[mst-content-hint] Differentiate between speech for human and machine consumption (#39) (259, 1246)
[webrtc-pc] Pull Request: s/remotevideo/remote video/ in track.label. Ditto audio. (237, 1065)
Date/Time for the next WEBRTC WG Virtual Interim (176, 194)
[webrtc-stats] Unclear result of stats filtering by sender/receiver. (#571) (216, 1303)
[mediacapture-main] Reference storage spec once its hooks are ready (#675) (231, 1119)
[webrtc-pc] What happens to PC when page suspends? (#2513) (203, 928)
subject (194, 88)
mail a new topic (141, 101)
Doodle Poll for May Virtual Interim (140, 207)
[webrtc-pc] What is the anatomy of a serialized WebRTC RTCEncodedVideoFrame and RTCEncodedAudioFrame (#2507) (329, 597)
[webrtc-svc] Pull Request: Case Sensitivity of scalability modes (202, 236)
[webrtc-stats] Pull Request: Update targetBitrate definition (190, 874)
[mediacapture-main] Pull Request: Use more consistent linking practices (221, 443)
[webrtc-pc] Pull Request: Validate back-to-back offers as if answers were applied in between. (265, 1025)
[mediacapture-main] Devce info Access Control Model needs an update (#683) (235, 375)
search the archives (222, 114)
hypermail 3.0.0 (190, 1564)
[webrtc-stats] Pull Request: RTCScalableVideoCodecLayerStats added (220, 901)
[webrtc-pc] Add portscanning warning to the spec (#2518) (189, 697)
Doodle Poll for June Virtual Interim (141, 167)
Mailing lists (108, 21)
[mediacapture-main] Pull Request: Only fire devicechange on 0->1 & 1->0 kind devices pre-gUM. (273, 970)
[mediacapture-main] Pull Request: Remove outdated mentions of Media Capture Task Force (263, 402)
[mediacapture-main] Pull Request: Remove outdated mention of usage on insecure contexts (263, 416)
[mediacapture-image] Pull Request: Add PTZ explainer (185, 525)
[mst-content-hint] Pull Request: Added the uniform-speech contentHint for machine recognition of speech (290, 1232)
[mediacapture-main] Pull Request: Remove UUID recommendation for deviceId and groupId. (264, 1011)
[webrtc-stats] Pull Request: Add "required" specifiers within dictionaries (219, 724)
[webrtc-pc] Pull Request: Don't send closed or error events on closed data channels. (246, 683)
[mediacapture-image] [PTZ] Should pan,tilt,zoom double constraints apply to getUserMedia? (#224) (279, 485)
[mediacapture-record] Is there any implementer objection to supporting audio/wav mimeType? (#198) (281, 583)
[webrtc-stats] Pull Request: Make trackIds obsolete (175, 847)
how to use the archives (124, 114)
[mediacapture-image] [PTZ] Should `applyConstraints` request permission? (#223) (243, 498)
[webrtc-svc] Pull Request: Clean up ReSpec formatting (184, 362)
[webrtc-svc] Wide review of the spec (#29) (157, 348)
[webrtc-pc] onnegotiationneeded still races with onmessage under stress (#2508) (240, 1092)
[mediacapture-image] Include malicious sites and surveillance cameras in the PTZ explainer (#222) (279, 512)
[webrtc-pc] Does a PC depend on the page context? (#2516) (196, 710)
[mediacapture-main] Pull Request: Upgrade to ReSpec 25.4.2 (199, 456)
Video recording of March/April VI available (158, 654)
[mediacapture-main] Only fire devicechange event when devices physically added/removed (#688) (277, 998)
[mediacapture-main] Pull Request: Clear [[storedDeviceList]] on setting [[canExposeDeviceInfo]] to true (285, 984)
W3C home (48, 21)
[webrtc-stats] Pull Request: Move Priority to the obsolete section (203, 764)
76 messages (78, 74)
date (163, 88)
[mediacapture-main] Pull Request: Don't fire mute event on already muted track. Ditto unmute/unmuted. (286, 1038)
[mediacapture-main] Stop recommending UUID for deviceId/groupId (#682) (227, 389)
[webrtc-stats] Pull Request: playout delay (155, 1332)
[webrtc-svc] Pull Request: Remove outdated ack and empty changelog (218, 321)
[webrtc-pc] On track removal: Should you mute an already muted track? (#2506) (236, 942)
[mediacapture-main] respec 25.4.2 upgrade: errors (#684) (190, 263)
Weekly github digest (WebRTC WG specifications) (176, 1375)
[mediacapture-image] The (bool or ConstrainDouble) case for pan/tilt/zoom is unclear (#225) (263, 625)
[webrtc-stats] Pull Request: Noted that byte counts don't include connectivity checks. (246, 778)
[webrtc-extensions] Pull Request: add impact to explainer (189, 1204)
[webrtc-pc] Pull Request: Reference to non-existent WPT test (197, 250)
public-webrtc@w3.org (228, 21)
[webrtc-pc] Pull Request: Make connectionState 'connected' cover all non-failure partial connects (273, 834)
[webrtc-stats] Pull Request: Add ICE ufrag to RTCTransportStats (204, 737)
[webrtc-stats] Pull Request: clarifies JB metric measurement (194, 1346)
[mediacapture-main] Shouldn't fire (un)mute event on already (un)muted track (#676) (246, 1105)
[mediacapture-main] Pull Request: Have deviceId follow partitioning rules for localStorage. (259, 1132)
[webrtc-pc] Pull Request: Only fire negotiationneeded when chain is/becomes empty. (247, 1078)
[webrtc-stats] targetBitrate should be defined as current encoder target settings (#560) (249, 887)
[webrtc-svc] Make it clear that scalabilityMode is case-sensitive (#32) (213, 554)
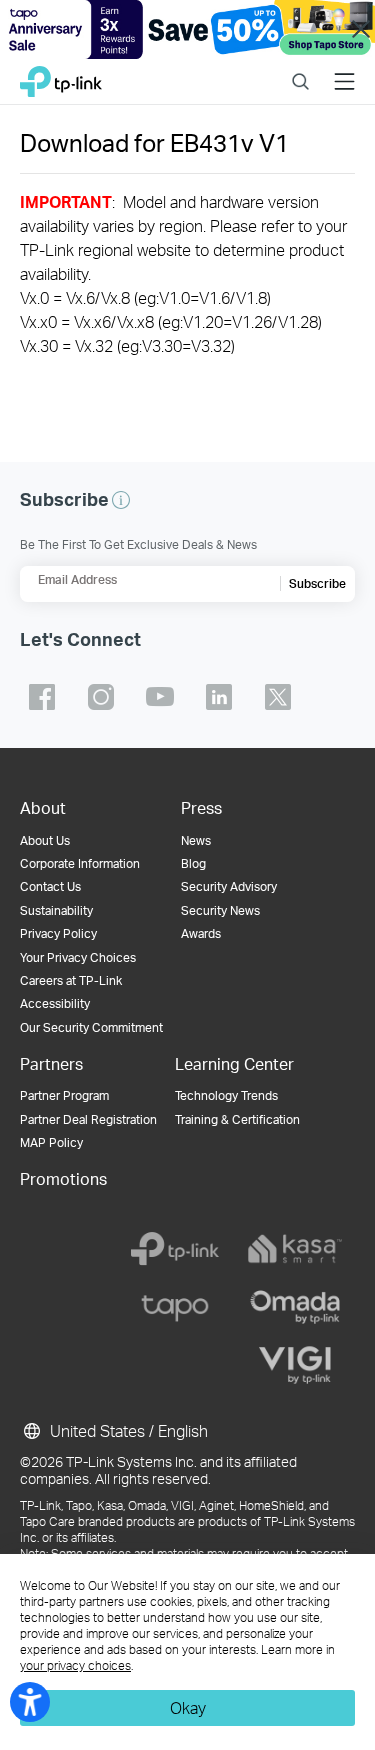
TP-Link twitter (278, 697)
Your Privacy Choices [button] (78, 957)
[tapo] (175, 1307)
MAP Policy (51, 1142)
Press (201, 807)
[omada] (295, 1307)
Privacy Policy (58, 933)
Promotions (63, 1178)
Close (360, 29)
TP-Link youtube (160, 697)
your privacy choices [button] (75, 1665)
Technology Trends (226, 1095)
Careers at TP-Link (71, 980)
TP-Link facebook (42, 697)
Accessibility (55, 1003)
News (196, 840)
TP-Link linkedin (219, 697)
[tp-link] (175, 1249)
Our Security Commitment (91, 1027)
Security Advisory (229, 886)
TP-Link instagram (101, 697)
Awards (201, 933)
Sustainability (56, 910)
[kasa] (295, 1249)
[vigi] (295, 1365)
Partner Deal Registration (88, 1119)
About (43, 807)
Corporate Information (80, 863)
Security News (220, 910)
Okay (188, 1707)
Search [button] (300, 69)
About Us (45, 840)
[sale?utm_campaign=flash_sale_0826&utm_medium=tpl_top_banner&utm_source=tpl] (187, 29)
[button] (121, 500)
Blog (193, 863)
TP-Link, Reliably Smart (61, 76)
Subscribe (317, 583)
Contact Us (50, 886)
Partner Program (64, 1095)
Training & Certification (237, 1119)
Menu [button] (344, 69)
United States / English (127, 1430)
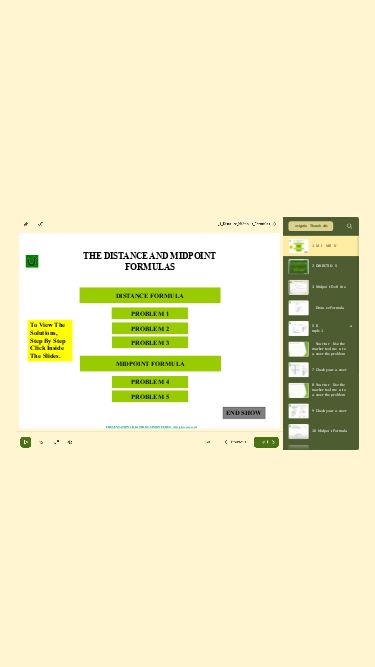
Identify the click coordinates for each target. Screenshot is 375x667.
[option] (321, 245)
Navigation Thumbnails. (311, 226)
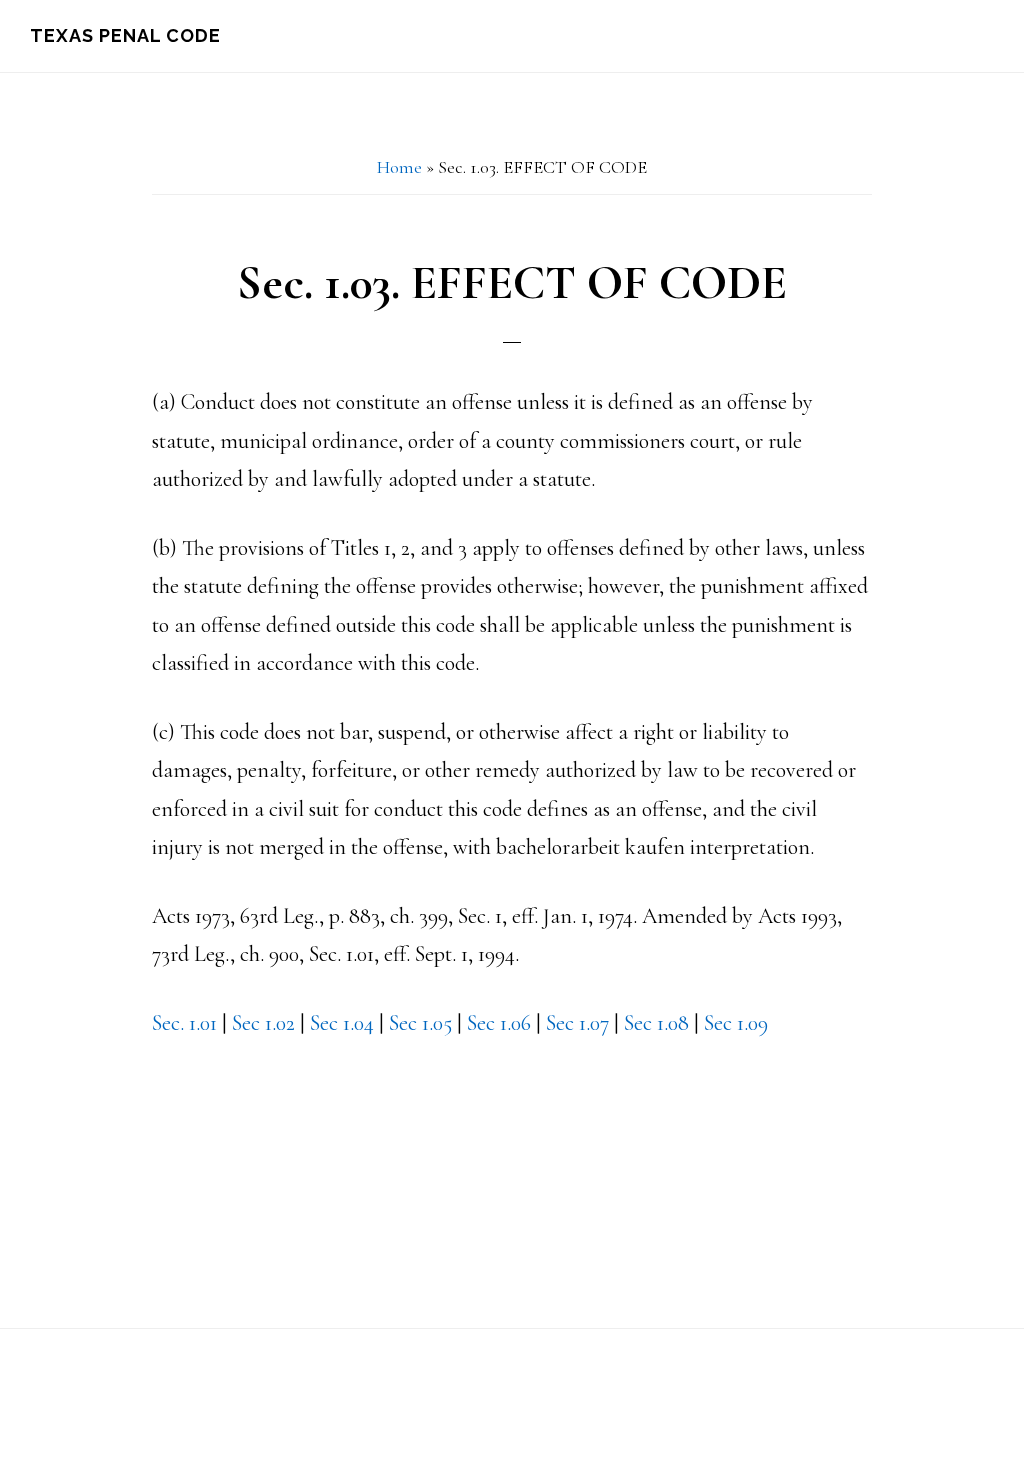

> _What this task involves_
Look in the material above for the line with "Security Advisory (229, 886)" and the line with "Contact Us (50, 886)", and transcribe exactly those lines and all lines between them, nothing more.

> _Your response_
Security Advisory (229, 886)
TP-Link instagram (101, 697)
Awards (201, 933)
Sustainability (56, 910)
[kasa] (295, 1249)
[vigi] (295, 1365)
Partner Deal Registration (88, 1119)
About (43, 807)
Corporate Information (80, 863)
Security News (220, 910)
Okay (188, 1707)
Search [button] (300, 69)
About Us (45, 840)
[sale?utm_campaign=flash_sale_0826&utm_medium=tpl_top_banner&utm_source=tpl] (187, 29)
[button] (121, 500)
Blog (193, 863)
TP-Link, Reliably Smart (61, 76)
Subscribe (317, 583)
Contact Us (50, 886)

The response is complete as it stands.